When it comes to crime, Aboriginals are incarcerated at a rate several times that for other Canadians.  Yet, the Harper government is moving ahead with its tough-on-crime agenda, which is also tough on Aboriginals.  Minimum sentences put more Aboriginals in prison longer.  Healing circles used as an instrument of full or partial diversion are being undermined.  Such circles use confession and shaming as essential elements, while still leaving incarceration as a potential option.  The minimum sentence laws get in the way of such circles.  Yet, such programs have proven results, while minimum sentencing does not.  Aboriginal women who are incarcerated have high levels of mental illness and self-mutilation, for which they receive little or no treatment.

High suicide rates among Aboriginals, especially among the Inuit, are symptoms of hopelessness and depression.  They need psychological services, but even more they need hope.  They need jobs.  They need a path out of hunger and poverty.  Imagine what a school breakfast program for all students on reserve and all students in the Territories would do, for health, for school attendance, and for graduation.

With high rates of unemployment, projects to improve conditions on reserves could put people to work building and repairing houses, schools, and recreation centers. 

The gas-sniffing Innu children of Natuashish, Labrador, need help, but a good part of that help is help to their parents, many of whom are addicted to alcohol.  These parents should be offered help through parenting counseling and mental health services provided by addictions counselors, social workers, and other professionals and paraprofessionals. 

The problem for the Innu date back to their ill-advised move to an island off Davis Inlet, a desolate, isolated, rocky, unproductive location that made it virtually impossible for them to engage in their traditional hunting lifestyle.  Houses were poorly constructed and conditions were unsanitary.  People came down with tuberculosis, alcoholism spread widely, and attempts at suicide soared.  The relocation to the mainland did not solve all the problems created by their earlier relocation. 

While some $200 million was spent on the relocation to the present place, much more is needed to pay for the services that are needed.  In addition to help with parenting skills and professionally offered mental health services, people also need to gain self-respect, pride, and a feeling of achievement. 

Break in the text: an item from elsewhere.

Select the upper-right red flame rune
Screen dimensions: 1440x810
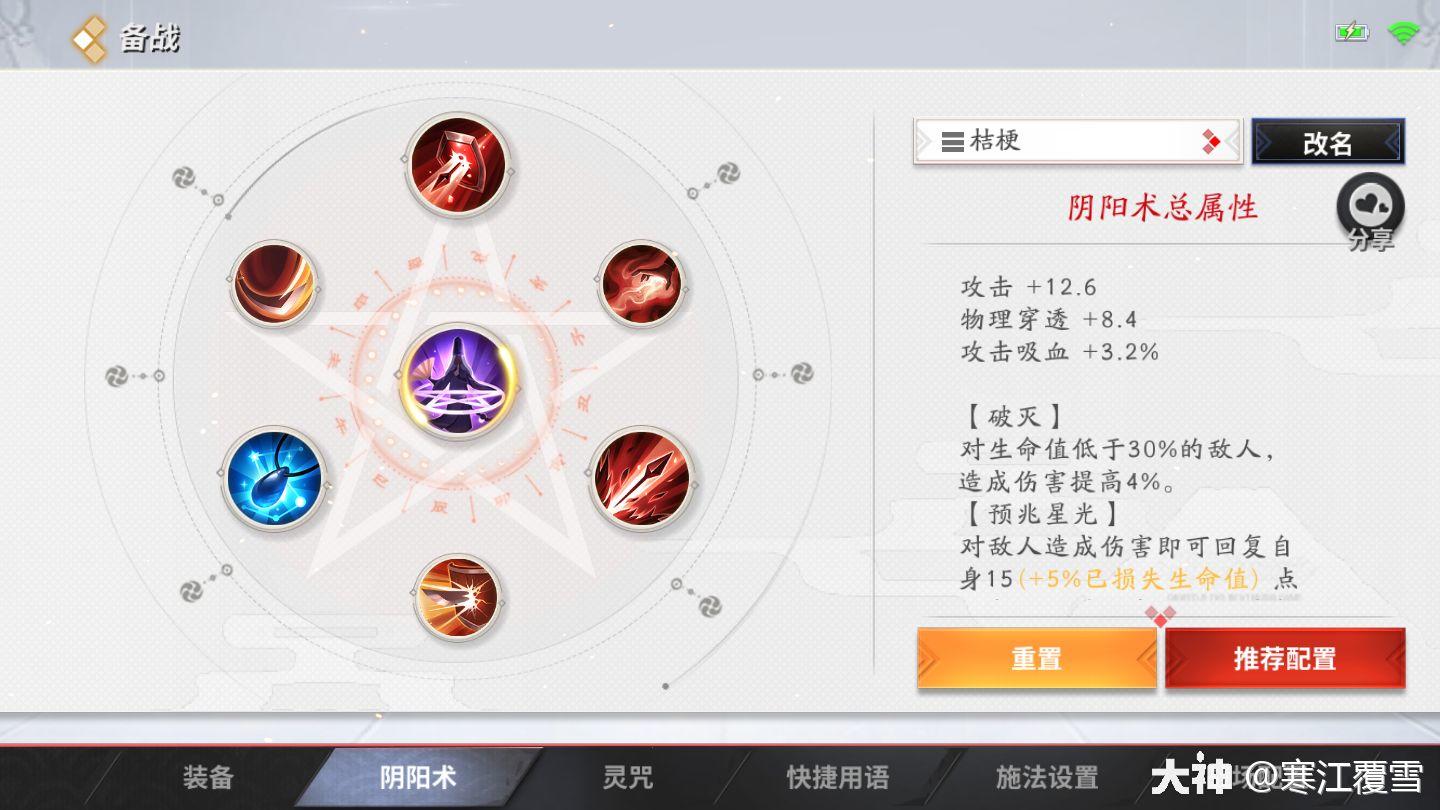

Rather than meeting these needs, including child and family services, the government has spent tens of thousands, if not millions of dollars, spying on Cindy Blackstock, Executive Director of the First Nations Child and Family Services, in order to try to find dirt to use against her as she fights to get children on reserves the help that they need.  Rather than seeing such efforts as hers as needed, they are seen as an unwelcome opposition.

Many of the things that First Nations people need would be expensive, but a move away from tough-on-crime to smart-on-crime could even save money and would be more effective. 

Don’t count on any of these things coming to pass.  Instead Harper wants to spend $45 billion on fighter jets for protection against…whom?

Murray Sinclair, head of the Truth and Reconciliation Commission, has argued that the residential schools created generations of adults who did not know parenting and whose culture was deliberately taken from them.  He said that it would take generations now to repair the damage.  The Davis Inlet saga proves that it is possible to accomplish the destruction in less time than that, but it may still take generations to fix.